Proof using Rule of Signs

1. Sep 9, 2008

fk378

1. The problem statement, all variables and given/known data
In an ordered ring, show that
If a>0, b>0, then a>b <--> (a^2)>(b^2).

Hint: [(b^2)-(a^2)] = (b-a)(b+a). Use Rule of Signs.

2. Relevant equations
Rule of Signs????

3. The attempt at a solution
I don't know how to use the hint and I'm having trouble with the proof, as this is my first proofs class.

2. Sep 9, 2008

frostshoxx

Since we know that both a and b must be positive value
Therefore, if we take square root on both side of equation (a^2) > (b^2).
it would make a > b always. Would this work?

3. Sep 9, 2008

fk378

Are you asking me? That looks like it would work for me but I don't know if it is sufficient enough in "proof language."

4. Sep 9, 2008

HallsofIvy

Staff Emeritus
Because this is "if and only if" you need to show two things:

1) If a> b then a2> b2. Since this is an ordered ring, the fact that a> b and a> 0 tells you that a*a> a*b (why?); now do the same with a> b and b> 0.

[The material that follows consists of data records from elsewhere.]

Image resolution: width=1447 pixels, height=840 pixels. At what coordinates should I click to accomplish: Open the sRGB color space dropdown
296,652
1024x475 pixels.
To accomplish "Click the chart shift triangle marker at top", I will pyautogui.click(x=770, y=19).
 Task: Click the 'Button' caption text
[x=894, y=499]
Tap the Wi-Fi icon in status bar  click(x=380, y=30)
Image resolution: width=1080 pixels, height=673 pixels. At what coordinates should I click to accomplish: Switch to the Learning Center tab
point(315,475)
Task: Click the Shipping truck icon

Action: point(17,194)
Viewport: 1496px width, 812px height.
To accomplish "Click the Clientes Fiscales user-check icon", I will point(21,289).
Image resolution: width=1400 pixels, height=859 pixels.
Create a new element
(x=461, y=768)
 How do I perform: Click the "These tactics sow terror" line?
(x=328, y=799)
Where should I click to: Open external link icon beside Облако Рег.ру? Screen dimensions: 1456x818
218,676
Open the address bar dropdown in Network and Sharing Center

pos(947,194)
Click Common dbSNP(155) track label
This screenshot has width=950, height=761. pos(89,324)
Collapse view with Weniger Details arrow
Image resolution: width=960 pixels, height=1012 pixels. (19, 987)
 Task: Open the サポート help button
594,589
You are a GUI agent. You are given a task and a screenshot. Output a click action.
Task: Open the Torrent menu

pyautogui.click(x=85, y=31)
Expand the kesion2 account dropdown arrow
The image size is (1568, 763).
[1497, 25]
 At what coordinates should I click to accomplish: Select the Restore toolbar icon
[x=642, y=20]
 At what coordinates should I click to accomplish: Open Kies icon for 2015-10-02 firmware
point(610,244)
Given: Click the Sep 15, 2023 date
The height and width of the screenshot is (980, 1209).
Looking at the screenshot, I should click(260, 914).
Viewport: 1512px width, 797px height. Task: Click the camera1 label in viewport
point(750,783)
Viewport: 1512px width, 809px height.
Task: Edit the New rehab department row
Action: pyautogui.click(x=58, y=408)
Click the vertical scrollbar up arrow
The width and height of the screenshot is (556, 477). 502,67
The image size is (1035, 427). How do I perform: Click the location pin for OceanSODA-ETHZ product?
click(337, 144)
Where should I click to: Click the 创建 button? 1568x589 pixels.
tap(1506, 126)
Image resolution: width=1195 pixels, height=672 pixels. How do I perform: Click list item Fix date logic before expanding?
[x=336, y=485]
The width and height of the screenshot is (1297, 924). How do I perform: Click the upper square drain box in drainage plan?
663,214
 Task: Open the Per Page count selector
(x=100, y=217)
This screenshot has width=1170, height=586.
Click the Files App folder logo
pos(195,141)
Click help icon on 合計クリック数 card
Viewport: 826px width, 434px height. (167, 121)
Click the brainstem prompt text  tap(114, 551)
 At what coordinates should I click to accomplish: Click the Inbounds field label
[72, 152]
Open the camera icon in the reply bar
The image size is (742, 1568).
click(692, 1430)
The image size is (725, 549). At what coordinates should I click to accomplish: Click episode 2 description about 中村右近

2) if a2> b2 then a> b. Okay, a2> b2 tells you that (a+ b)(a-b)> 0. What do the "signs" of a+ b and a- b have to be? I put "signs" in quotes because you cannot just assume facts from real numbers. You are working in an arbitrary ordered ring and you have to use the axioms and definitions for an order ring. In particular, a is "positive" if and only if a> 0. Since you are given that a> 0 and b>0, can you show that a+b> 0? What does that tell you about a- b?

5. Sep 9, 2008

Dick

I think the 'rule of signs' just means positive*negative=negative. (b-a)<0 and (b+a)>0. So (b-a)*(b+a)<0.